#### PROVIDED DATA

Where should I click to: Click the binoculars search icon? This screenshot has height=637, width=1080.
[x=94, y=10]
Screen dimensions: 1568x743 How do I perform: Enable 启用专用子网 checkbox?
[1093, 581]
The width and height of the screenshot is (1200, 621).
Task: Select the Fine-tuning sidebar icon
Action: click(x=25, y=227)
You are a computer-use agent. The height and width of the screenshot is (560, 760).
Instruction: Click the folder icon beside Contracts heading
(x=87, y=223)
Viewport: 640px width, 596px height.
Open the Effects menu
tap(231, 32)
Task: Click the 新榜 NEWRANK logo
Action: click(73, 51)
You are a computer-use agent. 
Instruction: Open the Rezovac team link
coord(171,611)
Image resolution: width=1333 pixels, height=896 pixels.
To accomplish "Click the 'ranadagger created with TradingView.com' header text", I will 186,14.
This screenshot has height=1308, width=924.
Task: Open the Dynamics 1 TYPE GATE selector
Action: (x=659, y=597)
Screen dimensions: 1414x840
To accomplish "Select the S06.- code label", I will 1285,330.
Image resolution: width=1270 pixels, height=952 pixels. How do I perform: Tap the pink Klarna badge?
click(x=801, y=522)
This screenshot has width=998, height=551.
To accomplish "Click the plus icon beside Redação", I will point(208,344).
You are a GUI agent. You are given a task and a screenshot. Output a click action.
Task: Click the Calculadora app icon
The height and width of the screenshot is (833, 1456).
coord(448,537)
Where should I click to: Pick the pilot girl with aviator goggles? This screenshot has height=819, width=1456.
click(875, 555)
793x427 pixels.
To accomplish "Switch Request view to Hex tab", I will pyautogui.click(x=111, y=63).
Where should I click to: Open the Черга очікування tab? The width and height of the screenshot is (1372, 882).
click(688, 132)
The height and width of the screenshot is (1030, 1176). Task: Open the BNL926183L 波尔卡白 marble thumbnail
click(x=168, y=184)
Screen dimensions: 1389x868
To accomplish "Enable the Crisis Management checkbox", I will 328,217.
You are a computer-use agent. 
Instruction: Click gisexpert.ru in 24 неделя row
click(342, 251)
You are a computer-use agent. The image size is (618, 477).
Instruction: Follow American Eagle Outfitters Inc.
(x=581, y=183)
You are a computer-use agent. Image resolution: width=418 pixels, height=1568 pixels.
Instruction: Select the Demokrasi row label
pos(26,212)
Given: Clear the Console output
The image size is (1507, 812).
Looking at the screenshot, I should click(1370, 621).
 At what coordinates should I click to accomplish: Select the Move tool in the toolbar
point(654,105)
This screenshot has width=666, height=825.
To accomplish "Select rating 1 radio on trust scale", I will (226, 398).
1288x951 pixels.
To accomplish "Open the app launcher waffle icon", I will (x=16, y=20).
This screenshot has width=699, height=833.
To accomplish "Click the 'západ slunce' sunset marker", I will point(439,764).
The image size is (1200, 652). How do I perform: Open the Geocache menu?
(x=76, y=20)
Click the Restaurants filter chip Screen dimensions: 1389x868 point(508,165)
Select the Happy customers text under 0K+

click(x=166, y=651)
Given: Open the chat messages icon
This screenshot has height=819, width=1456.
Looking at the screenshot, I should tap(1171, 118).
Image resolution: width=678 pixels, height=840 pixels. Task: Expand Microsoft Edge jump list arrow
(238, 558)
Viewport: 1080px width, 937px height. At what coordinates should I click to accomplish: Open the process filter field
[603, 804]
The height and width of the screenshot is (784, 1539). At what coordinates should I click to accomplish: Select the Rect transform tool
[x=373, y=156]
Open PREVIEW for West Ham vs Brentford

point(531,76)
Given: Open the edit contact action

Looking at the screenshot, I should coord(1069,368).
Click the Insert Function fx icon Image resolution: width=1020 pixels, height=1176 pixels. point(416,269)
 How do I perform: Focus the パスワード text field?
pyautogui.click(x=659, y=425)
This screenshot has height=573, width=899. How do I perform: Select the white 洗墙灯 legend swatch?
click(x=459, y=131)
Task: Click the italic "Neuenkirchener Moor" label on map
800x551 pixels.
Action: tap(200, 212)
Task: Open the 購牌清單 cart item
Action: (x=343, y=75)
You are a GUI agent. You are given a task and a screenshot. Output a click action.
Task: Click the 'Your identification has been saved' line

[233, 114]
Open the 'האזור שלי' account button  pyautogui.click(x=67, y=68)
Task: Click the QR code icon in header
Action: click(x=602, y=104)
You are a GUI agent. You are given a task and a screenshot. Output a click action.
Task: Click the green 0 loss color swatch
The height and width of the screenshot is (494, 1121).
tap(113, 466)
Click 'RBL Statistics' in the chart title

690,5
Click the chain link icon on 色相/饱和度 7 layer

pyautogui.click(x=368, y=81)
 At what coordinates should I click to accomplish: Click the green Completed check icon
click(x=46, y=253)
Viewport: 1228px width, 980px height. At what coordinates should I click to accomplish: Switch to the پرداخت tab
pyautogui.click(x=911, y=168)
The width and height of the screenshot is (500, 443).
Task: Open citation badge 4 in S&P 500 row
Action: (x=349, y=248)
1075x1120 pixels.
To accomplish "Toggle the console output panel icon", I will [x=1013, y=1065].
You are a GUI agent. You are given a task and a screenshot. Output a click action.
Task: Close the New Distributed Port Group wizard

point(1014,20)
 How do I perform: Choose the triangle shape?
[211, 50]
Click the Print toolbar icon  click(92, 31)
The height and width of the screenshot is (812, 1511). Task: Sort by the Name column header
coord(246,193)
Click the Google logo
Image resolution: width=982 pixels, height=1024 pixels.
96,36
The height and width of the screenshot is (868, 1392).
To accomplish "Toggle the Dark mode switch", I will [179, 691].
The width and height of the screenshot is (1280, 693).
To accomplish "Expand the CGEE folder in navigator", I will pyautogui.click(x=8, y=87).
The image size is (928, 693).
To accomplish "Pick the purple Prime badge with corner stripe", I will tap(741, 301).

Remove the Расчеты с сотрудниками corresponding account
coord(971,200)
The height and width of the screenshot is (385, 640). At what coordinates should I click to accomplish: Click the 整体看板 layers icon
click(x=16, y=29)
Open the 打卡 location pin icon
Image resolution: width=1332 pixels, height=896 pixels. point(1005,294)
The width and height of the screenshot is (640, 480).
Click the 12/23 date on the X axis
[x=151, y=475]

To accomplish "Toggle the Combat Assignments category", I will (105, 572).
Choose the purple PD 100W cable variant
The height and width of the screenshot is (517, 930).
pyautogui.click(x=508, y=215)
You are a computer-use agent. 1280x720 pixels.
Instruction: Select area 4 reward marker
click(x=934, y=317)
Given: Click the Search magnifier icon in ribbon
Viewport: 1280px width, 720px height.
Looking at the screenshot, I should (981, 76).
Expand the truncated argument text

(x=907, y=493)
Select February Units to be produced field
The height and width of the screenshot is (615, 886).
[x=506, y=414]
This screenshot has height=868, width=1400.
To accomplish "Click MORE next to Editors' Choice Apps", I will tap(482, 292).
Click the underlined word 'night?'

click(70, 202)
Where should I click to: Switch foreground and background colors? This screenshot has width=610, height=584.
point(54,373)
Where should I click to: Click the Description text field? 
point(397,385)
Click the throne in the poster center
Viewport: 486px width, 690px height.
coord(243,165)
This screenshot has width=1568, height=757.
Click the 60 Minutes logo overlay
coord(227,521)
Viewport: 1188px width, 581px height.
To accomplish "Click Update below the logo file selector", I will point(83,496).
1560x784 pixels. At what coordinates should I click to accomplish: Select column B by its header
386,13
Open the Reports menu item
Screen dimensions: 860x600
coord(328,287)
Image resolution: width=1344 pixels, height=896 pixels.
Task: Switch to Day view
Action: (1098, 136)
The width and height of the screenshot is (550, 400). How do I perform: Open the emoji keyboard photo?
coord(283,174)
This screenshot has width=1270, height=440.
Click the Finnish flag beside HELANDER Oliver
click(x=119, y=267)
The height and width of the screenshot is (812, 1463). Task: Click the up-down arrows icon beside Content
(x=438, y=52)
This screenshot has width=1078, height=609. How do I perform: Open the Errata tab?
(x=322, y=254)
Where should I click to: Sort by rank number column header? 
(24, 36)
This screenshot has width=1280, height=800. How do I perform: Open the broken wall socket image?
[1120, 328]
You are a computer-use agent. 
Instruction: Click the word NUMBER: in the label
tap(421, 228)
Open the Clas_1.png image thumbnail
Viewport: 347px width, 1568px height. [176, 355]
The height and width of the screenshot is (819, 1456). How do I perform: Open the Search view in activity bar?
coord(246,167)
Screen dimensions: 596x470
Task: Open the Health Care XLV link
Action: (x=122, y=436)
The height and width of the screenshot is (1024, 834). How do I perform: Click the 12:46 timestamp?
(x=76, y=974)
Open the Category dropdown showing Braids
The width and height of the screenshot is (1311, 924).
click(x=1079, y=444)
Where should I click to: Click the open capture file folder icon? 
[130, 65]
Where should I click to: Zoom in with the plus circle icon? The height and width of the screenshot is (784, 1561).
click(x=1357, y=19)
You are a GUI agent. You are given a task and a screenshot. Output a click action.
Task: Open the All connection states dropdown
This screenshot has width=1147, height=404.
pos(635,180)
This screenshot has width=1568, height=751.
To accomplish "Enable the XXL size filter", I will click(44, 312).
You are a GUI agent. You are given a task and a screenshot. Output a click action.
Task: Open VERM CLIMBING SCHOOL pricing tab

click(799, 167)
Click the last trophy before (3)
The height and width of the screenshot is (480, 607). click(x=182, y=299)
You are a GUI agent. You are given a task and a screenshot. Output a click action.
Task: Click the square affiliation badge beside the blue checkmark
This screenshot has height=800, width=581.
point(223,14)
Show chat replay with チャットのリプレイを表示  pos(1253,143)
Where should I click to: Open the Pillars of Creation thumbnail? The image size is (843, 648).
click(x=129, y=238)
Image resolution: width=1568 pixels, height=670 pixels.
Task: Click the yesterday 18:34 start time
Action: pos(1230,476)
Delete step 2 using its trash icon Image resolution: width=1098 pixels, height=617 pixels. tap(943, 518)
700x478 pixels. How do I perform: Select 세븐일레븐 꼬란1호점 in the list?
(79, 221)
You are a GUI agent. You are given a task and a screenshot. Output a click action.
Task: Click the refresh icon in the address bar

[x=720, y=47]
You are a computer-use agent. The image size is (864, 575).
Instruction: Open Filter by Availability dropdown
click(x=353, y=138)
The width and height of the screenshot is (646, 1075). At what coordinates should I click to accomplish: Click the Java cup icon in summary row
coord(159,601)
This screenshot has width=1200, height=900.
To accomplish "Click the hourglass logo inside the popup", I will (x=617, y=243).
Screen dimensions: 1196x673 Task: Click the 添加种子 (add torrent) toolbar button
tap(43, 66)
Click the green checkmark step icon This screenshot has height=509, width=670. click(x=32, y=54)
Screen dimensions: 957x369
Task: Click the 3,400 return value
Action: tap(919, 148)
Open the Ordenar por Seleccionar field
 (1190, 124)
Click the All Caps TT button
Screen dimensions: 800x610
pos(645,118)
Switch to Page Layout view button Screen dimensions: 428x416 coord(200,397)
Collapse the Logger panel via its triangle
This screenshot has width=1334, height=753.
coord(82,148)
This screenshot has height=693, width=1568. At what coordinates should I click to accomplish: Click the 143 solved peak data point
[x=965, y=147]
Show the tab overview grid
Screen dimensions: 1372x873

########

DESCRIPTION OF THE TASK
Please scale the records, requests included, from the line containing "This screenshot has width=666, height=825." through the line containing "I will point(439,764).", and give only those lines. Multiply every coordinate in the answers by 2.05 and round each to a whole number, with halves rounded up.

SOLUTION BELOW
This screenshot has width=666, height=825.
To accomplish "Select rating 1 radio on trust scale", I will (463, 816).
1288x951 pixels.
To accomplish "Open the app launcher waffle icon", I will (x=33, y=41).
This screenshot has width=699, height=833.
To accomplish "Click the 'západ slunce' sunset marker", I will point(900,1566).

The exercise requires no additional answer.